> PROBLEM
If a line contains the word "each", include it in the count; state how many such lines the listing has and nothing else.

> DATA TO USE
★ ★ ★

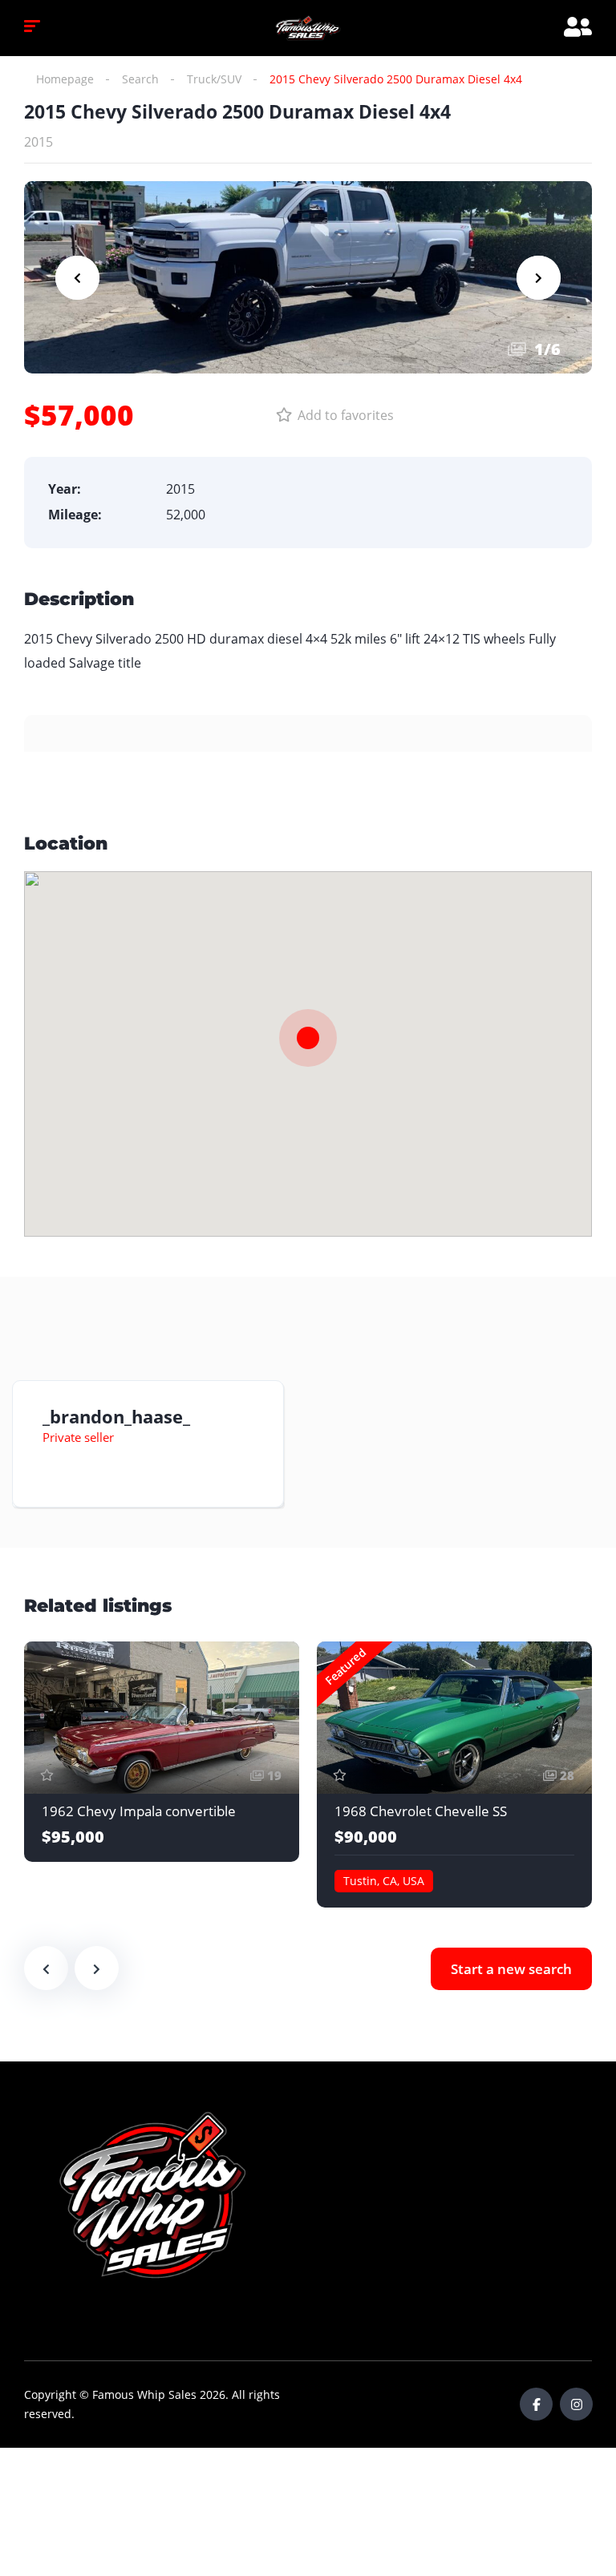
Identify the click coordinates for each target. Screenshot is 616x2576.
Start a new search (511, 1969)
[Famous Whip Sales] (308, 28)
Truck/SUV (214, 79)
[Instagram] (576, 2404)
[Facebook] (536, 2404)
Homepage (65, 79)
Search (140, 79)
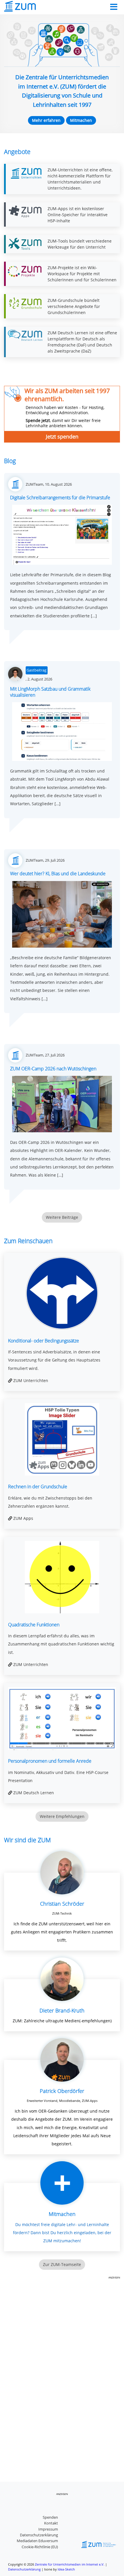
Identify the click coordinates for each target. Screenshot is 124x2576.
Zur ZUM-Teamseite (62, 2264)
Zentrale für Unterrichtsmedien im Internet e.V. (69, 2564)
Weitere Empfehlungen (62, 1816)
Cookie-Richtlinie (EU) (40, 2546)
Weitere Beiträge (62, 1217)
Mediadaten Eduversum (37, 2540)
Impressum (48, 2529)
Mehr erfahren (46, 120)
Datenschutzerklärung (39, 2535)
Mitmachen (81, 120)
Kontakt (51, 2523)
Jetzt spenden (62, 436)
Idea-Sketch (66, 2569)
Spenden (50, 2517)
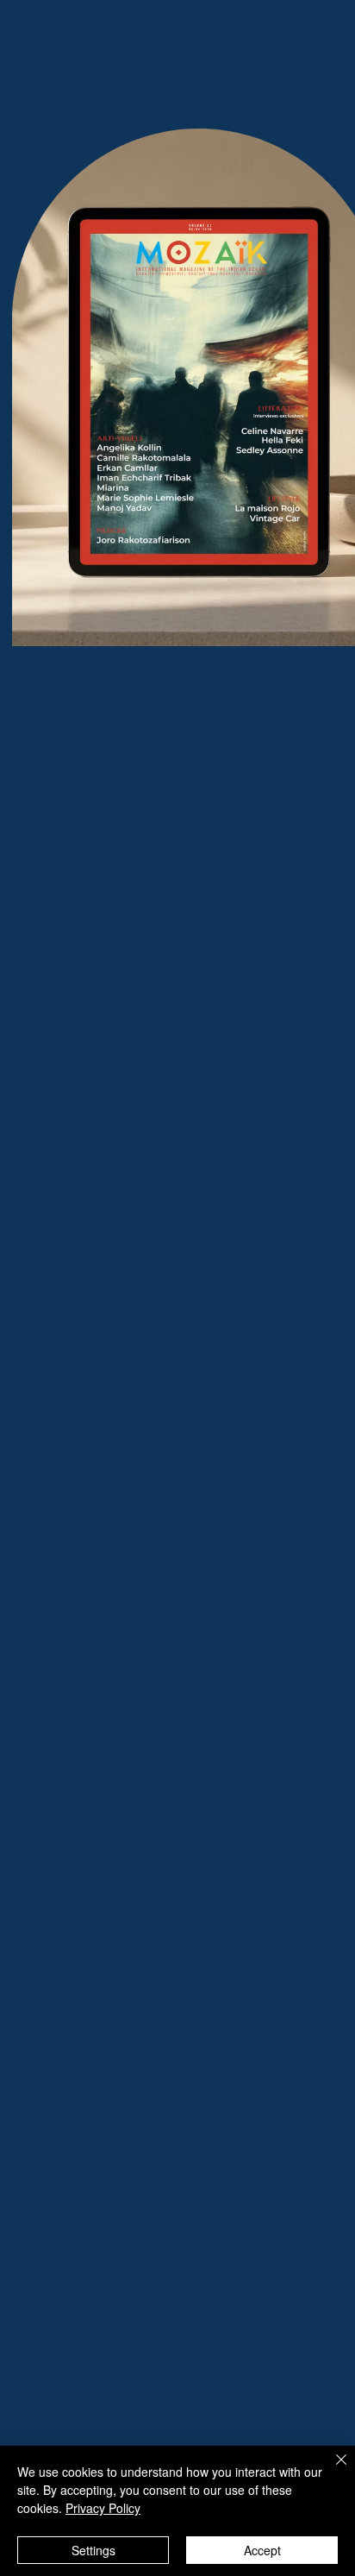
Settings (93, 2550)
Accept (262, 2550)
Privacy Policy (102, 2507)
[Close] (331, 2470)
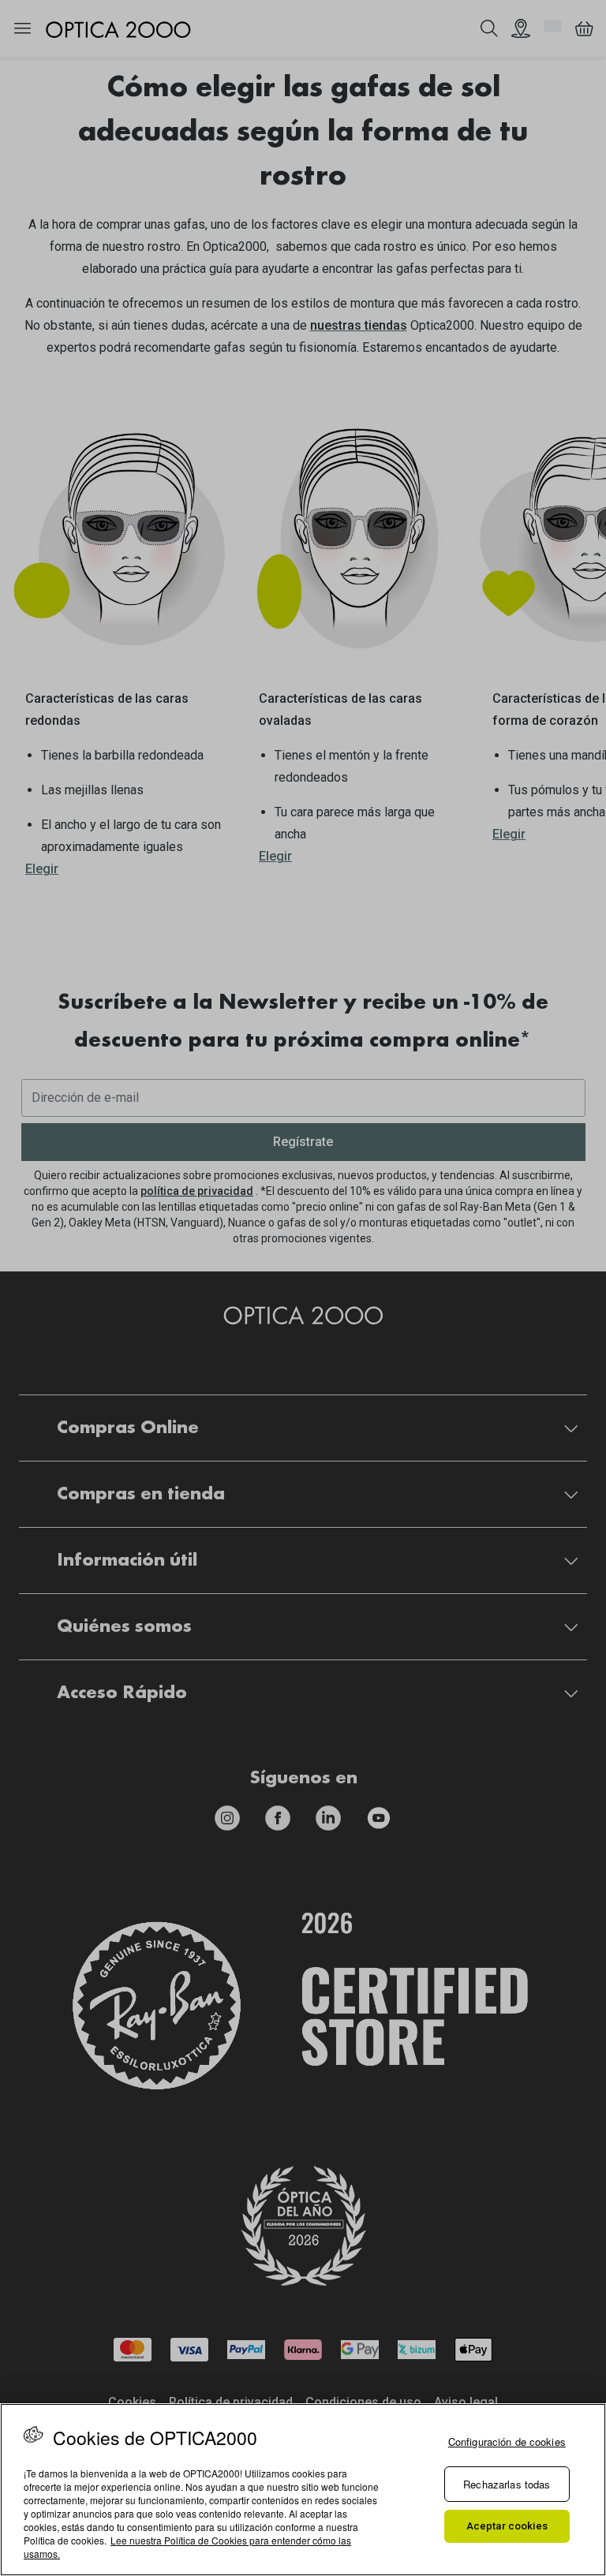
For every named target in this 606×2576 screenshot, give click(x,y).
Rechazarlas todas (506, 2484)
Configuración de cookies (507, 2441)
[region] (303, 2489)
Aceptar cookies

★ ★ ★

> SOLUTION TO THIS EXERCISE
2